Pixel coordinate grounding data:

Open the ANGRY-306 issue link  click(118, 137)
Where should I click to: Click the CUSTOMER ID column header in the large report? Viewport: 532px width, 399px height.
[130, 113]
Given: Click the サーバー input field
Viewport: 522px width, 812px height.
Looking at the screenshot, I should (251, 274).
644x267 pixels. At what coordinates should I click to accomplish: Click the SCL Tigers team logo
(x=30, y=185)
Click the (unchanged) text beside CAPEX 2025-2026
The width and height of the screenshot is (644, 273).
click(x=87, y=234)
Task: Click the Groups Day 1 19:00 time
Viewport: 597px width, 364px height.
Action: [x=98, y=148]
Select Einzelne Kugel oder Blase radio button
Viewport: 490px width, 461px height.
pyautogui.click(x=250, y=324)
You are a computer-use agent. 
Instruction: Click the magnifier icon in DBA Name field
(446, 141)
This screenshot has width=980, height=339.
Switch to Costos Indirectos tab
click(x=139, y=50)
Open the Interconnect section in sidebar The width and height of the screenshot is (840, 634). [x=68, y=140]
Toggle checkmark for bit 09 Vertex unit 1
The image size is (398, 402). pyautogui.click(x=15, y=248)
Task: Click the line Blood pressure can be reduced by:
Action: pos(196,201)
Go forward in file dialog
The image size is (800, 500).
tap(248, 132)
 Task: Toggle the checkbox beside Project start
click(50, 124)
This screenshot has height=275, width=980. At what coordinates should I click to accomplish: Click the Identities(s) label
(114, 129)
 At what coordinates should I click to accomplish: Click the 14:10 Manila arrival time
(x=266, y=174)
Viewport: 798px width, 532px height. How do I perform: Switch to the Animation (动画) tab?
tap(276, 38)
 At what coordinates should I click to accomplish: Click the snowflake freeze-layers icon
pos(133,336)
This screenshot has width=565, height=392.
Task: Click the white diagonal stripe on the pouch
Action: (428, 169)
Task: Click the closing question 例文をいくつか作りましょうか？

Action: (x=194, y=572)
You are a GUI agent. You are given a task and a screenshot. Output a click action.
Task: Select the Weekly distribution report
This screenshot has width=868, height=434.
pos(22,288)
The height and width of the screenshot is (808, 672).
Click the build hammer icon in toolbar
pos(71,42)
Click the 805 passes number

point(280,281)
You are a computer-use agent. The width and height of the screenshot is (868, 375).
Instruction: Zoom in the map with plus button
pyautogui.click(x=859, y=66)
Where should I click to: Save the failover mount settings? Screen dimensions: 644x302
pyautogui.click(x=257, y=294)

DIRECTIONS:
What you return should match every line above exactly.

TASK RESPONSE:
Open the ANGRY-306 issue link  click(118, 137)
Where should I click to: Click the CUSTOMER ID column header in the large report? Viewport: 532px width, 399px height.
[130, 113]
Given: Click the サーバー input field
Viewport: 522px width, 812px height.
Looking at the screenshot, I should (251, 274).
644x267 pixels. At what coordinates should I click to accomplish: Click the SCL Tigers team logo
(x=30, y=185)
Click the (unchanged) text beside CAPEX 2025-2026
The width and height of the screenshot is (644, 273).
click(x=87, y=234)
Task: Click the Groups Day 1 19:00 time
Viewport: 597px width, 364px height.
Action: [x=98, y=148]
Select Einzelne Kugel oder Blase radio button
Viewport: 490px width, 461px height.
pyautogui.click(x=250, y=324)
You are a computer-use agent. 
Instruction: Click the magnifier icon in DBA Name field
(446, 141)
This screenshot has width=980, height=339.
Switch to Costos Indirectos tab
click(x=139, y=50)
Open the Interconnect section in sidebar The width and height of the screenshot is (840, 634). [x=68, y=140]
Toggle checkmark for bit 09 Vertex unit 1
The image size is (398, 402). pyautogui.click(x=15, y=248)
Task: Click the line Blood pressure can be reduced by:
Action: pos(196,201)
Go forward in file dialog
The image size is (800, 500).
tap(248, 132)
 Task: Toggle the checkbox beside Project start
click(50, 124)
This screenshot has height=275, width=980. At what coordinates should I click to accomplish: Click the Identities(s) label
(114, 129)
 At what coordinates should I click to accomplish: Click the 14:10 Manila arrival time
(x=266, y=174)
Viewport: 798px width, 532px height. How do I perform: Switch to the Animation (动画) tab?
tap(276, 38)
 At what coordinates should I click to accomplish: Click the snowflake freeze-layers icon
pos(133,336)
This screenshot has width=565, height=392.
Task: Click the white diagonal stripe on the pouch
Action: (428, 169)
Task: Click the closing question 例文をいくつか作りましょうか？

Action: (x=194, y=572)
You are a GUI agent. You are given a task and a screenshot. Output a click action.
Task: Select the Weekly distribution report
This screenshot has width=868, height=434.
pos(22,288)
The height and width of the screenshot is (808, 672).
Click the build hammer icon in toolbar
pos(71,42)
Click the 805 passes number

point(280,281)
You are a computer-use agent. The width and height of the screenshot is (868, 375).
Instruction: Zoom in the map with plus button
pyautogui.click(x=859, y=66)
Where should I click to: Save the failover mount settings? Screen dimensions: 644x302
pyautogui.click(x=257, y=294)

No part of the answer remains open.